I'm tempted to say "normal" people make this sort of shift much easier than I do. They take the changes in stride, accommodating them into the structure of life, and keep everything moving forward in fine shape.

But I suspect that this picture of how "normal" people handle the stresses and changes of a busy life is not accurate. I've never been "normal," so I don't have any first hand information to compare it to, but in thinking about the frail, flawed creatures we are, I would imagine that we all find ways to roll and dodge and move in unusual weeks that are decidedly un-"normal." We each find ways to keep our balance - some good, some not so good, some that others would look at and think, "Man, I had no idea they were so messed up!" And some that work for nobody else but us.

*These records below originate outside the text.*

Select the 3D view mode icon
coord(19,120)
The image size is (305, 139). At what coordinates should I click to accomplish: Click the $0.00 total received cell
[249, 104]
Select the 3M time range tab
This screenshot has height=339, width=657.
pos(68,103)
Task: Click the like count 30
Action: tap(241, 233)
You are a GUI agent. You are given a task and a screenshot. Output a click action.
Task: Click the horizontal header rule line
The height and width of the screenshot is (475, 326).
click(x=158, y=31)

I'd guess that some things get dropped in everyone's high-stress weeks, and that the lives of those we see around us aren't nearly as perfect as we would imagine them to be. Dirty dishes are left, clothes are unhung, underwear resides on the floor, dust gathers, science experiments create themselves in 'fridges, laundry becomes self-ambulatory, and we look around at our less-than-perfect surroundings and wonder how others do this, keep up this pace while their world stays pretty, pristine, perfect...

And "normal."

Mental logjams come up, stresses get shelved because "I just can't deal with this right now," personal time is a joke, and relationships are strained for a bit.

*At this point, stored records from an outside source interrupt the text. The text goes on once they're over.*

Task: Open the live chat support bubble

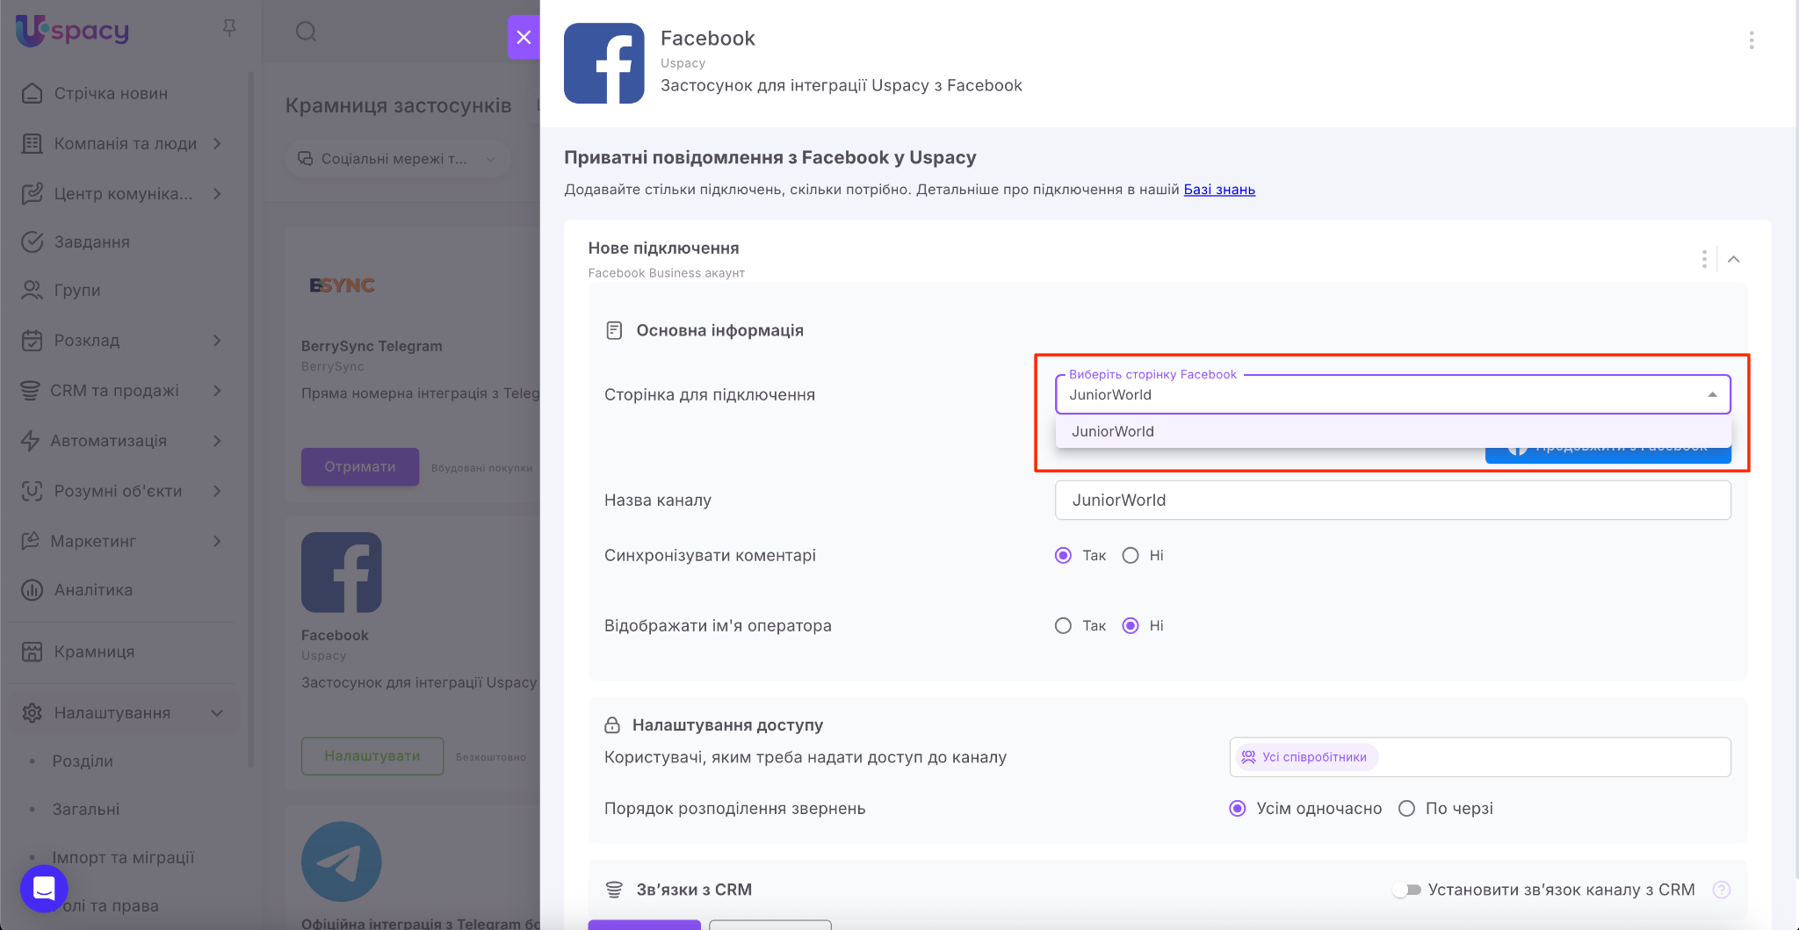Action: pos(44,888)
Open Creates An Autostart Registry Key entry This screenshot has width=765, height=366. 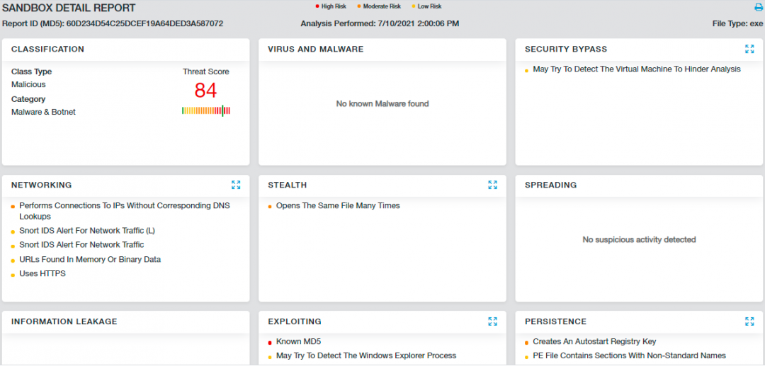[x=594, y=341]
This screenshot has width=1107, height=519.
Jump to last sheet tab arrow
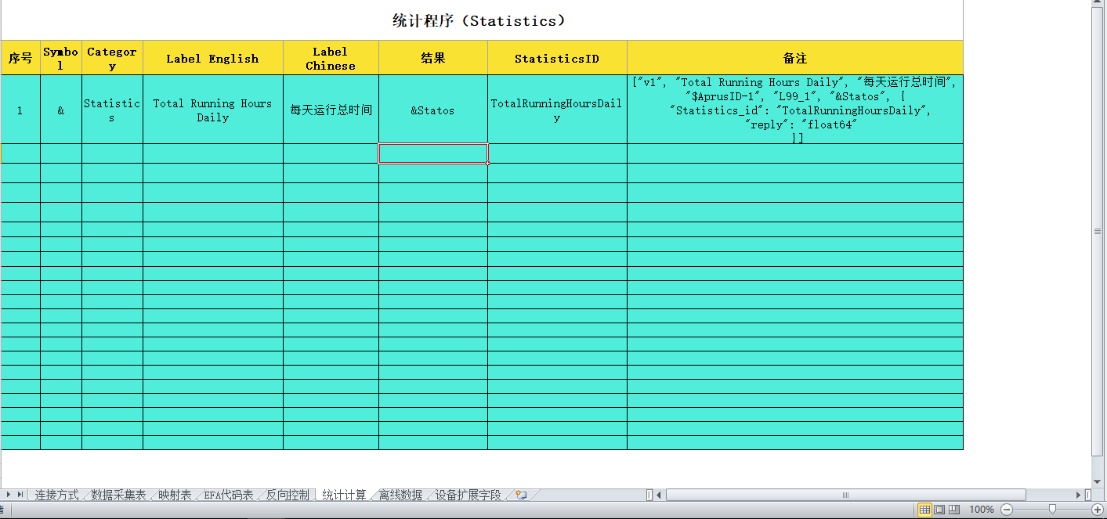tap(20, 495)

I guess what matters most is what happens when the pressure is released. What we do in "recovery mode" - when we have a moment to catch up on the dishes, set the laundry free from its grimy bonds, throw out the pizza boxes or chicken bones, and get something out of the freezer with a good chance that it'll actually get made into something lovely before it turns into a science experiment.

And to clear the mental logjam. To reconnect the strained relationships. To find the balance again. To listen, to think, to feel and to imagine, instead of just respond, respond, respond.

Maybe the key to moving gracefully in and out of "crunch time" is remembering "recovery time" - that we have to make the time to come back from the edge, and know that if we don't mindfully plan that time, our minds and bodies will find a way to TAKE that time, in appropriate or inappropriate ways.

Sabbath - it's not just for Sunday anymore.

We need to remember that nobody is "normal." We all find our way in and out of action packed weeks in ways that are unique to ourselves. Nobody does it the same, nobody does it perfectly, and most everybody imagines that others do it better than they do. And most of us leave underwear on the floor from time to time.

The key is, after the pressure lifts, pick it back up. Put it in the hamper or the chute. Smile, bless the Lord for the ability to rise to a challenge, and eagerly anticipate that we'll handle the next one a little more gracefully.

And maybe pick up some new underwear, just for emergencies. And a Neti Pot. Trust me - you'll love it.

Thanks Lord, for helping to clear the way. Thanks that every time I step into a busy week, You're already at the week's end, waiting for me. I simply have to look for You when things settle. Help me to gracefully, mindfully shift from busy to calm, from stress to peace, from movement to stillness. And help me to look ahead enough to remember that for every fast-moving week, there needs to be a calm harbor for a rest afterward.

Thanks for the adventure - looking forward to the next one!